▶ REQUIRED ACTION:
From the records below, please return each line that holds the word "label".

Stored records

++++++++++++++++++++

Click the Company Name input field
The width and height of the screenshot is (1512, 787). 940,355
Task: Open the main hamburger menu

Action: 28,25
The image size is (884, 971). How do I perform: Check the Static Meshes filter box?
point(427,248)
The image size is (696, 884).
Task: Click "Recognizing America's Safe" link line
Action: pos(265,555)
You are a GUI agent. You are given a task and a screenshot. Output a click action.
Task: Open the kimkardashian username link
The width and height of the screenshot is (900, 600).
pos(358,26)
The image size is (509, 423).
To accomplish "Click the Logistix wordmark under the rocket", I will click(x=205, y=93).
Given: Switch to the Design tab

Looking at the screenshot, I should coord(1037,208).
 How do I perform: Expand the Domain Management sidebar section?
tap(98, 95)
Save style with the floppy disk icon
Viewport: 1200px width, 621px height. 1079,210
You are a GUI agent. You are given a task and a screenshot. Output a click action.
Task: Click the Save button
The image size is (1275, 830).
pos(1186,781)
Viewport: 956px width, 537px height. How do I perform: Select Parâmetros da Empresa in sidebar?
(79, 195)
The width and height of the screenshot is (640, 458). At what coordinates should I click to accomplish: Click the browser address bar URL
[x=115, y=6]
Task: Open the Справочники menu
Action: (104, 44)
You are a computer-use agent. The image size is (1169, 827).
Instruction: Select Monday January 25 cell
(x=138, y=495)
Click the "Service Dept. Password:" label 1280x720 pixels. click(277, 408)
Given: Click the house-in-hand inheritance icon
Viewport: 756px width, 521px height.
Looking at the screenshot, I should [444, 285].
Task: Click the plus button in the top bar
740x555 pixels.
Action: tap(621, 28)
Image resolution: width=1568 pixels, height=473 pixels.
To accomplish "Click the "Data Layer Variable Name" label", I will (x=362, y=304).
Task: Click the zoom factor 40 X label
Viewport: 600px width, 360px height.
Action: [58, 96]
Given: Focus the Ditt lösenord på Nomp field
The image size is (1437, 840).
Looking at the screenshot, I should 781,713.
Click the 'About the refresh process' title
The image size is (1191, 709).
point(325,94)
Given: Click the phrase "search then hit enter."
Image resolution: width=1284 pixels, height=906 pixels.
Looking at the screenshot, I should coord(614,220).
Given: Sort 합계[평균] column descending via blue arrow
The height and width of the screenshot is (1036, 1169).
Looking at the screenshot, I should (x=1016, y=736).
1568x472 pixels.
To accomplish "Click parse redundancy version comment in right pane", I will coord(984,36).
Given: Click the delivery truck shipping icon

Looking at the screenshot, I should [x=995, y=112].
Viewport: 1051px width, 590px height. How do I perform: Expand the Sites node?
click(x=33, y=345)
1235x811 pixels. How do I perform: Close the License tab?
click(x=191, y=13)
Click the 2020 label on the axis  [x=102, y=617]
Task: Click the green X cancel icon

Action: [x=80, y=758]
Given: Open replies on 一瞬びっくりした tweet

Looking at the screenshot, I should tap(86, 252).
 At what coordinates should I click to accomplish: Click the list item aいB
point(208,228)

++++++++++++++++++++

▶ RESPONSE AREA:
Click the "Service Dept. Password:" label 1280x720 pixels. click(277, 408)
To accomplish "Click the "Data Layer Variable Name" label", I will (x=362, y=304).
Task: Click the zoom factor 40 X label
Click the 2020 label on the axis  [x=102, y=617]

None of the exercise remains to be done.